La basilique de Gethsémani devrait retrouver ses couleurs originelles. Construite et décorée en 1924, ses mosaïques, intérieures et extérieures, se sont abîmées au fil du temps. D’autant que le tremblement de terre de 1927 avait accéléré leur dégradation. Jusqu’à présent, aucune véritable restauration de la basilique n’avait été entreprise.

C’est chose faite et la restauration est engagée conjointement par l’ONG de la Custodie (l’Association Pro Terra Sancta dite ATS[1]) et le Mosaic Center de Jéricho. Le Studium Biblicum franciscain, institut de recherche et d’enseignement des sciences bibliques et de l’archéologie, assure, quant à lui, la supervision scientifique.

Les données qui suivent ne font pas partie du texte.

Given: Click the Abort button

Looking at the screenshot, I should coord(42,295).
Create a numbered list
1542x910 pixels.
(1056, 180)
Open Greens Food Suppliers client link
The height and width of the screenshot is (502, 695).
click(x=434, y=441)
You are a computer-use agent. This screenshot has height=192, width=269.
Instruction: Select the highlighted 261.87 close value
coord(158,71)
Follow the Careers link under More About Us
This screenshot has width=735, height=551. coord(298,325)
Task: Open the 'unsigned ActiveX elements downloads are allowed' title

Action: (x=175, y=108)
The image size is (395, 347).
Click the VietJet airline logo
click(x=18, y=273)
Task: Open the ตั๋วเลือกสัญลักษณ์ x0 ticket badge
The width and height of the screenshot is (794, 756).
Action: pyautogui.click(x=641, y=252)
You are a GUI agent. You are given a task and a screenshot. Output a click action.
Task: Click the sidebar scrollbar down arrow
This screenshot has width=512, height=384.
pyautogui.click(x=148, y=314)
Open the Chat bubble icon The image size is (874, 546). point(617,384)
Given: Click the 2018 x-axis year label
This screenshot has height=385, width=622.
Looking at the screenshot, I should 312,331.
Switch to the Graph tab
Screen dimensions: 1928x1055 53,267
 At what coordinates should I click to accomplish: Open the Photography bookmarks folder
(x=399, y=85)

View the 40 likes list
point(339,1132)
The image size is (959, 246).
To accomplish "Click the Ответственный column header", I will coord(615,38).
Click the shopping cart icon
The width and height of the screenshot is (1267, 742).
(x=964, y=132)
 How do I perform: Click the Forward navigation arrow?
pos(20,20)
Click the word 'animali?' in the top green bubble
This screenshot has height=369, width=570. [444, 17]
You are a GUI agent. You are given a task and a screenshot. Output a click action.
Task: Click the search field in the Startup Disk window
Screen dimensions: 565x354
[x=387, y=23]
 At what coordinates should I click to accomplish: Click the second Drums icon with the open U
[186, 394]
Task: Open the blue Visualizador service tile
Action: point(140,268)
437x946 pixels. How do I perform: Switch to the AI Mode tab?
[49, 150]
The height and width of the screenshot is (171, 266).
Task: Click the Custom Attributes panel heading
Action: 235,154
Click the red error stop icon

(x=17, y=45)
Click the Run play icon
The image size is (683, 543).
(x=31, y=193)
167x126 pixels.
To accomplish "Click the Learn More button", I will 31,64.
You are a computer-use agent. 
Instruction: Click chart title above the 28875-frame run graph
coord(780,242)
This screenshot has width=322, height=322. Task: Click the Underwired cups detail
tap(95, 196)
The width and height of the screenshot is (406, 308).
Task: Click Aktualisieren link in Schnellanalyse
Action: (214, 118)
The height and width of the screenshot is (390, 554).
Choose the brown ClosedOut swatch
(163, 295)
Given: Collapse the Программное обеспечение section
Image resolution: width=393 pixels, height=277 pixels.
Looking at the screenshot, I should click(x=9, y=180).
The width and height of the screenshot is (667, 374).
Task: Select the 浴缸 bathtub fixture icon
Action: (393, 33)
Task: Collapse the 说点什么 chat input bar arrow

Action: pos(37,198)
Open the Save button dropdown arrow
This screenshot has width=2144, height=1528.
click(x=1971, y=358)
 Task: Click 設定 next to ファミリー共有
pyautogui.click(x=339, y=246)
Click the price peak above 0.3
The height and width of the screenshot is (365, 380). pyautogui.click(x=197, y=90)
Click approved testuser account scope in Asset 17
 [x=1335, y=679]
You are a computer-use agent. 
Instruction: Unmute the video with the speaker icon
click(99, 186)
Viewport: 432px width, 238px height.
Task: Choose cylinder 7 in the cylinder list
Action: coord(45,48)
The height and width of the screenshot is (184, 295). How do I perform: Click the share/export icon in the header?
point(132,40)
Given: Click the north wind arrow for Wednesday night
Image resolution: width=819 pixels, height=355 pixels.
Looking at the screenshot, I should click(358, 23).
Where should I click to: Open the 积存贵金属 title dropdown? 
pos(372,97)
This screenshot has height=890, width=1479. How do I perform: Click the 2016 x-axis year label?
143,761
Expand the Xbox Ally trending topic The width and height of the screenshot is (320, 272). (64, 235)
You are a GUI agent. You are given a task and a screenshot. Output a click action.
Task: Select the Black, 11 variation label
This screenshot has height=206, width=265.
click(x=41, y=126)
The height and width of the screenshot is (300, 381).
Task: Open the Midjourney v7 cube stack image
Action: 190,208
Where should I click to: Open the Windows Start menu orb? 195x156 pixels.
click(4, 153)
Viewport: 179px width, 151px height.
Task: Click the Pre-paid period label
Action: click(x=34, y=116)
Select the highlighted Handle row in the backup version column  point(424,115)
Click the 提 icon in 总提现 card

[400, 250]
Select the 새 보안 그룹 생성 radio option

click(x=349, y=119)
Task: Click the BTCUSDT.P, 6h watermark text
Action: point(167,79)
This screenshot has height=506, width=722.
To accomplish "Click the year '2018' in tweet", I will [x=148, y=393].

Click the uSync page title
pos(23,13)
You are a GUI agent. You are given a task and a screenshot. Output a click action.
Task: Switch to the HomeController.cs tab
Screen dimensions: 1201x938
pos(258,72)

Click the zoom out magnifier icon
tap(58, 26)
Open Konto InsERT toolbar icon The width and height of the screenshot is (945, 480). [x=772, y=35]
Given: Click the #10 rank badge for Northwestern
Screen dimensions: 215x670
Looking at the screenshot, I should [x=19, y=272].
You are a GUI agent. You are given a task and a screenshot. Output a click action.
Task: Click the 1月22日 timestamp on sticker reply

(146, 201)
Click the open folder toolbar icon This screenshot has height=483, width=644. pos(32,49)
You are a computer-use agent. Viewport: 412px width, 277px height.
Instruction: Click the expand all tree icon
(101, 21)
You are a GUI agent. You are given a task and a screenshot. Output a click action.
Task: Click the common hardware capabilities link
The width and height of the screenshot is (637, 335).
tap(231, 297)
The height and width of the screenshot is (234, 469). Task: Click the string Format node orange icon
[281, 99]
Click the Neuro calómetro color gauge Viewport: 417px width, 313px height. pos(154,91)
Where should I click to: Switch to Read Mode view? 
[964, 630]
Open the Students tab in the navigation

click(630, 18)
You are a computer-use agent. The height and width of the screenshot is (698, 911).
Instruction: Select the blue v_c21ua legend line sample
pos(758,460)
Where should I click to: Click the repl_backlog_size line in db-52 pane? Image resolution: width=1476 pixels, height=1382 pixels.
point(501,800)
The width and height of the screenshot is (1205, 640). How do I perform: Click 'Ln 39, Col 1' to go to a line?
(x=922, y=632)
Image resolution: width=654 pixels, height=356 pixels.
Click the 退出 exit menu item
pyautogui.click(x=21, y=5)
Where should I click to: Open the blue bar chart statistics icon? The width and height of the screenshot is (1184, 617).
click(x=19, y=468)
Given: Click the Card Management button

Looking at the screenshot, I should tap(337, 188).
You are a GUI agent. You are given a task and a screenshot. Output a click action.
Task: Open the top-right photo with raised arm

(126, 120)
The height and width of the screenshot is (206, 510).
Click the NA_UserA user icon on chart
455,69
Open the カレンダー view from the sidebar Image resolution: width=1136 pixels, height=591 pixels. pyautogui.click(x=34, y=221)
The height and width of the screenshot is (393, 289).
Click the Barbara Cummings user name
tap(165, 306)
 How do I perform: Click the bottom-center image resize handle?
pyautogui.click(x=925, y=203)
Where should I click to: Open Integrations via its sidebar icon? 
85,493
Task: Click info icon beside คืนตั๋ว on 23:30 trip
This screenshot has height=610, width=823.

Il faut intervenir sur la toiture de l’église pour refaire son étanchéité. Il faut aussi restaurer les mosaïques intérieures et extérieures. Selon Ousama Hamdan, directeur du Mosaic Center, le chantier devrait durer 18 mois.

Ces objectifs techniques ne suffisent pas à Carla Benelli de l’ATS. Encore doivent-ils être réalisés dans l’esprit des chantiers qu’a menés le père Michele Piccirillo, aujourd’hui décédé mais initiateur du projet. Elle veut donc impliquer, comme le faisait père Michele, la communauté locale. Pour cela un chantier école a été mis en place. Des jeunes Palestiniens sont formés à la conservation du patrimoine. Notamment à la restauration des mosaïques.

Le chantier-école

Raed et Rasmi sont experts mosaïstes formés au Mosaic Center de Jéricho fondé par le père Michele. Tous les matins, arrivant de Sébaste, dans le nord de la Cisjordanie, ils viennent sur place pour enseigner l’art de la restauration à cinq jeunes de Jérusalem. Ces apprentis – Anas, Salam, Muntasser, Raed et Dana – sont tous assez jeunes. Certains viennent juste de terminer leurs études secondaires, d’autres sont déjà inscrits à l’université. Mais tous montrent beaucoup d’enthousiasme alors que débute leur formation dans le cadre du chantier école.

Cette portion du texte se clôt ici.